- [Task to complete] The reply should consist solely of the lines from the one with "Instruction: Choose the Other User blank tile" through the final line of the listing, copied exactly, with no pictures.

- [Supplied entries]

[Start of Attachment]

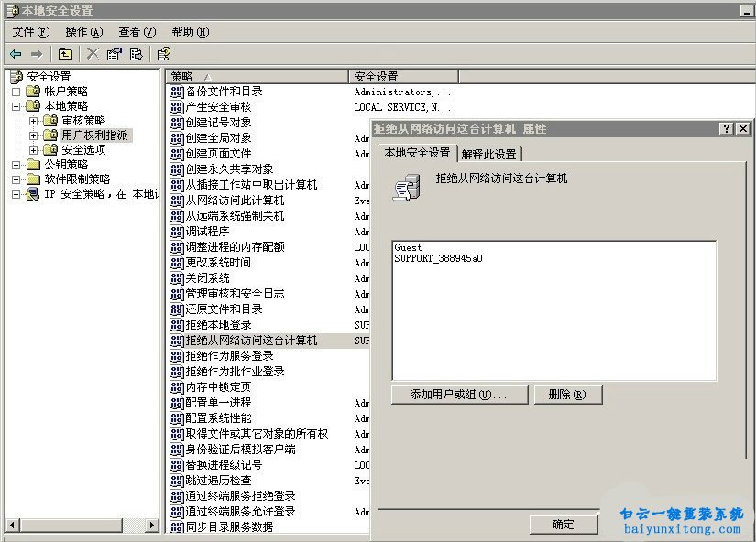
Task: Expand the 公钥策略 tree node
Action: (x=18, y=164)
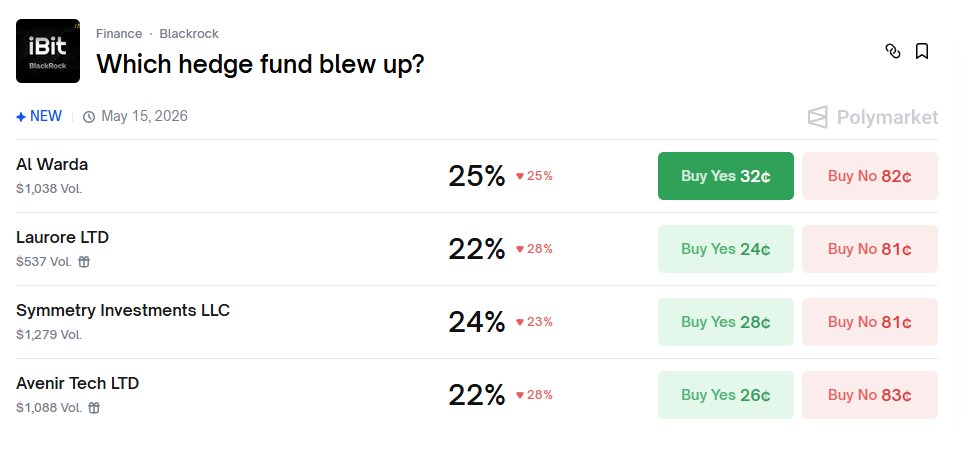Open the Finance category link
This screenshot has width=961, height=453.
(119, 34)
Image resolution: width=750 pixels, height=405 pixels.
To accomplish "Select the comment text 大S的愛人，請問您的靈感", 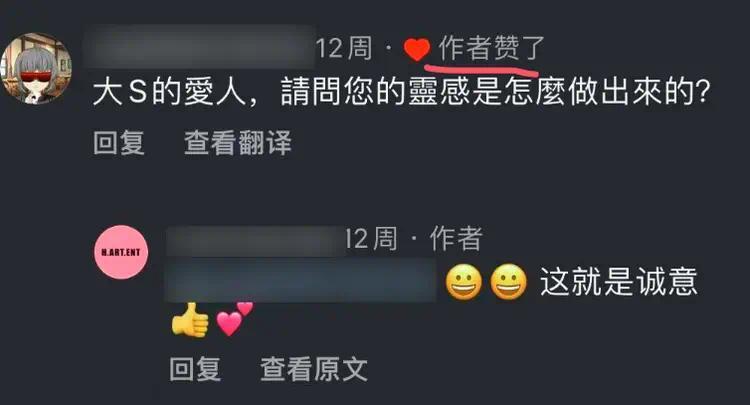I will click(280, 91).
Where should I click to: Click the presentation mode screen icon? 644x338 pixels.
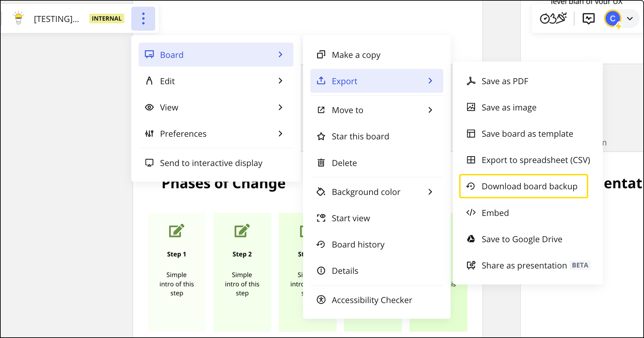point(589,19)
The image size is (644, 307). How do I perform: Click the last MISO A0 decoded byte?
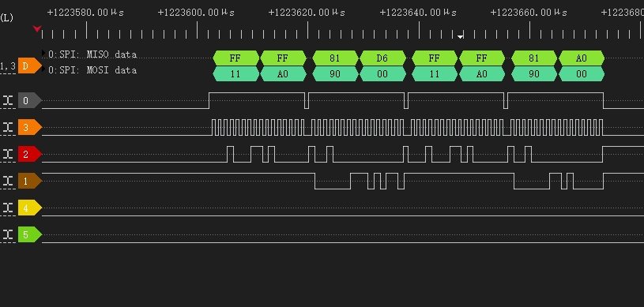pyautogui.click(x=582, y=58)
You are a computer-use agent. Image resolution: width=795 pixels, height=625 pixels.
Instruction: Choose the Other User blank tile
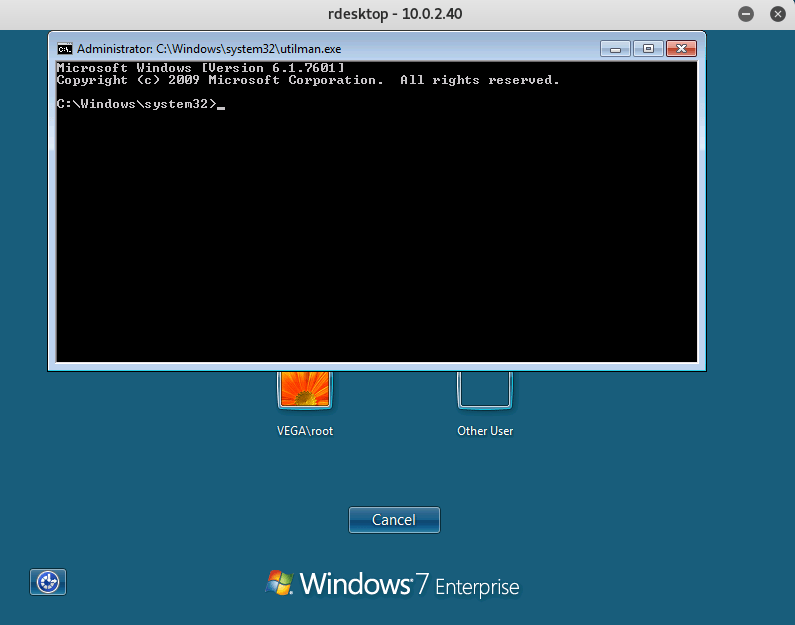point(485,388)
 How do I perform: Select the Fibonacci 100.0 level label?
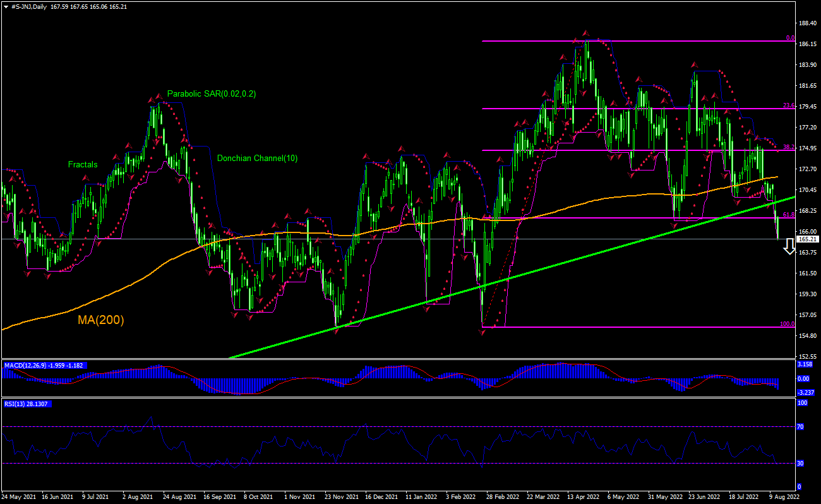(x=787, y=324)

[End of Attachment]

- [Result for this task]
Instruction: Choose the Other User blank tile
point(485,388)
 How do I perform: Select the Fibonacci 100.0 level label?
(x=787, y=324)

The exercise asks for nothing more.